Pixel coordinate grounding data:
━━━━━━━━━━

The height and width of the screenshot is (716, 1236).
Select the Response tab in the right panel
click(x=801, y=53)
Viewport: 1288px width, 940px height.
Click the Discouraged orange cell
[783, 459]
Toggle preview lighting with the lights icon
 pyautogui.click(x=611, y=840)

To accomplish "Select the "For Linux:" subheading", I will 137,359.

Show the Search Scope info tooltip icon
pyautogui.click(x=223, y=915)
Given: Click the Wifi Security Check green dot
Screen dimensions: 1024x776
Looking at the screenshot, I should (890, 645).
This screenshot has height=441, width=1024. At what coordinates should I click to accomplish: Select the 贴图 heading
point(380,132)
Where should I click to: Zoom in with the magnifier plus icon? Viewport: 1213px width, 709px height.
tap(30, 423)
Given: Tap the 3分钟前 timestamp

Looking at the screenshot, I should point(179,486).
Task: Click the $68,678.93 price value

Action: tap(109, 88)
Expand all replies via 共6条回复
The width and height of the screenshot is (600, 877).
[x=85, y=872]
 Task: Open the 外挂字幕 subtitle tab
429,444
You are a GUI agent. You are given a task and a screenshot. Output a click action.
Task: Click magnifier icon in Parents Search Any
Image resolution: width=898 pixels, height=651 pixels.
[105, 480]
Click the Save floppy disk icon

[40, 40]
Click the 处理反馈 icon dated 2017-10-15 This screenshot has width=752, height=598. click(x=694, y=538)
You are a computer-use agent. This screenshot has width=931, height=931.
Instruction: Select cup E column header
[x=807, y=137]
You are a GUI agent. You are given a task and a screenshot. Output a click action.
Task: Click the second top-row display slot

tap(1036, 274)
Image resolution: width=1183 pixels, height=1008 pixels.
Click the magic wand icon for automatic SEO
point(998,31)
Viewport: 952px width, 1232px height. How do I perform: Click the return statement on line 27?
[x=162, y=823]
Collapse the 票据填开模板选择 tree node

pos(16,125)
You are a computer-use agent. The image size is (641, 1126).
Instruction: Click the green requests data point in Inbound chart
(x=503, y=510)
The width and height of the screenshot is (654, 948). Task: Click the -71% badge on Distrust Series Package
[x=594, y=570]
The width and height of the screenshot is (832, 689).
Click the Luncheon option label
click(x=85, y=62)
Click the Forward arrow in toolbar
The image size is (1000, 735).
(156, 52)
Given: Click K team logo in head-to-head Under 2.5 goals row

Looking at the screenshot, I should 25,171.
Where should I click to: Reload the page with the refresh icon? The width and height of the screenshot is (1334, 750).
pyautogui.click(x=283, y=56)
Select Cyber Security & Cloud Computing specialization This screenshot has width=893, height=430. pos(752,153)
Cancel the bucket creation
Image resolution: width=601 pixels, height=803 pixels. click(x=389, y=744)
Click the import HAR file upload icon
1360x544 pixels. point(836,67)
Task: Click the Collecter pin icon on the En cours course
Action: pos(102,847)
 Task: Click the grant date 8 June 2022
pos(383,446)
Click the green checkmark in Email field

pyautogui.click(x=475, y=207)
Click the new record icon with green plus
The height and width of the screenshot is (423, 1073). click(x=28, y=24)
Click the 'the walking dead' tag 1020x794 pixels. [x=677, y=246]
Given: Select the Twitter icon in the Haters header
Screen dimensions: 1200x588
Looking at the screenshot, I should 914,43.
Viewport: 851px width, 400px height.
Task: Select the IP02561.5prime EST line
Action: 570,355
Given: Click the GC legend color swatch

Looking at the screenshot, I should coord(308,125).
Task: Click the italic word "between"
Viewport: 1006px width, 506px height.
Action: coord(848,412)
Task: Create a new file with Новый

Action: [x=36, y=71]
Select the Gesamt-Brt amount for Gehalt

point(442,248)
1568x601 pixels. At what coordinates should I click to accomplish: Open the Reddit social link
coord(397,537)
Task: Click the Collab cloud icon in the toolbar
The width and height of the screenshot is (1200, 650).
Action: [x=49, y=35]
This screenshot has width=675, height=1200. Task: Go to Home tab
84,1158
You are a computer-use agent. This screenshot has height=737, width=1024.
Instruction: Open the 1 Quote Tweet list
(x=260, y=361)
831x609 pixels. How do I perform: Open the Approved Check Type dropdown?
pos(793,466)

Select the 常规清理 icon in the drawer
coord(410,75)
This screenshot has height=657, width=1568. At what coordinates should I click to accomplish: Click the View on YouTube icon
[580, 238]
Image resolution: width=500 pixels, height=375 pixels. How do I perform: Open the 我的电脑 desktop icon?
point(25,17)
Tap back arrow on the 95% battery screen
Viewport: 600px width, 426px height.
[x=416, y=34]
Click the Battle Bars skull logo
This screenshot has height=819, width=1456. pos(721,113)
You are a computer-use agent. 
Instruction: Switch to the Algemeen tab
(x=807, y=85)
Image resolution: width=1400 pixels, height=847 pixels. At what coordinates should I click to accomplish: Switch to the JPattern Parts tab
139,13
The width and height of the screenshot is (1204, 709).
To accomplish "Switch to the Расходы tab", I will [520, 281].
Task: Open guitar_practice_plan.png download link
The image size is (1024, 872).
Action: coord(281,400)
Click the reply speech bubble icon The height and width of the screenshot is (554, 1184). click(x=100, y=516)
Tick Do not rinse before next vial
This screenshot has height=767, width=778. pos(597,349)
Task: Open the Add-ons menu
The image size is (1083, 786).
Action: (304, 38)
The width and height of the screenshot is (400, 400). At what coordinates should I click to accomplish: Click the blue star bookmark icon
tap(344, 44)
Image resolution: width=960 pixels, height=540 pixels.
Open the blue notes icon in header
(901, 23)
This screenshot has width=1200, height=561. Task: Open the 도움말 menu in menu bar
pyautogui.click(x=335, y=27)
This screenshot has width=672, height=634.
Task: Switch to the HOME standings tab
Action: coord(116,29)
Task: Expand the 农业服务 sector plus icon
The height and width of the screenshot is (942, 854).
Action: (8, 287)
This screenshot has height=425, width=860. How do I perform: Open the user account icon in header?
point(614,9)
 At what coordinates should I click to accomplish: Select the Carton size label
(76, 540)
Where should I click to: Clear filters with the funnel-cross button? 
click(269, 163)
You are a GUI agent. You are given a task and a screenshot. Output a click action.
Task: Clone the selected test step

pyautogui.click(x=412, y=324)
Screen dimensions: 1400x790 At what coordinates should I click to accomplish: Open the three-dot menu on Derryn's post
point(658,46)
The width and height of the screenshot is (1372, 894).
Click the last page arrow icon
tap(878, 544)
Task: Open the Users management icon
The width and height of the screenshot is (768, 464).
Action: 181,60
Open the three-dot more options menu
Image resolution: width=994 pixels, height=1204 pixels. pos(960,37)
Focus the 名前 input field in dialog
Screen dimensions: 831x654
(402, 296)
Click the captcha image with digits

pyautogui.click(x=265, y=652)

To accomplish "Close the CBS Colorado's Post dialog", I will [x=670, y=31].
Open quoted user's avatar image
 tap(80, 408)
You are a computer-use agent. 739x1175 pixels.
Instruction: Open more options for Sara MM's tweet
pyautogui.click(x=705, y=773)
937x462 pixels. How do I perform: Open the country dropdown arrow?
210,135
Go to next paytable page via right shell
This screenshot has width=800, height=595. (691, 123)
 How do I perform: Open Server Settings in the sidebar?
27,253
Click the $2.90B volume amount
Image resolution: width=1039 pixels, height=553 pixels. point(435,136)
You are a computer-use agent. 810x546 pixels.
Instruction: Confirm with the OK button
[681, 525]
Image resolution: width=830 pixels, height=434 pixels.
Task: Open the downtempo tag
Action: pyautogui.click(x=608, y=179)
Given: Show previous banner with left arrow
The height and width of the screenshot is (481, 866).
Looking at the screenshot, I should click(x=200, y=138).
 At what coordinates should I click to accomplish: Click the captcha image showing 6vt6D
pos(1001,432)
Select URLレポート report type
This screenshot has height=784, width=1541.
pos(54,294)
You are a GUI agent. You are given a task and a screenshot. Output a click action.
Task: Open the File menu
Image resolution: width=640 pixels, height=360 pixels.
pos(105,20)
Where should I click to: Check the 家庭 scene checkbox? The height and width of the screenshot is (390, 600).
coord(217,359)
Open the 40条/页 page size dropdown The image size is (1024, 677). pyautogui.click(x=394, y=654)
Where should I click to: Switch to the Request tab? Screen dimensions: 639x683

━━━━━━━━━━

From the data above, output only the lines between the line containing "Show the Search Scope info tooltip icon" and the line containing "has width=931, height=931.", inclusive, exactly as written.

» Answer box:
Show the Search Scope info tooltip icon
pyautogui.click(x=223, y=915)
Given: Click the Wifi Security Check green dot
Screen dimensions: 1024x776
Looking at the screenshot, I should (890, 645).
This screenshot has height=441, width=1024. At what coordinates should I click to accomplish: Select the 贴图 heading
point(380,132)
Where should I click to: Zoom in with the magnifier plus icon? Viewport: 1213px width, 709px height.
tap(30, 423)
Given: Tap the 3分钟前 timestamp

Looking at the screenshot, I should point(179,486).
Task: Click the $68,678.93 price value

Action: tap(109, 88)
Expand all replies via 共6条回复
The width and height of the screenshot is (600, 877).
[x=85, y=872]
 Task: Open the 外挂字幕 subtitle tab
429,444
You are a GUI agent. You are given a task and a screenshot. Output a click action.
Task: Click magnifier icon in Parents Search Any
Image resolution: width=898 pixels, height=651 pixels.
[105, 480]
Click the Save floppy disk icon

[40, 40]
Click the 处理反馈 icon dated 2017-10-15 This screenshot has width=752, height=598. click(x=694, y=538)
You are a computer-use agent. This screenshot has width=931, height=931.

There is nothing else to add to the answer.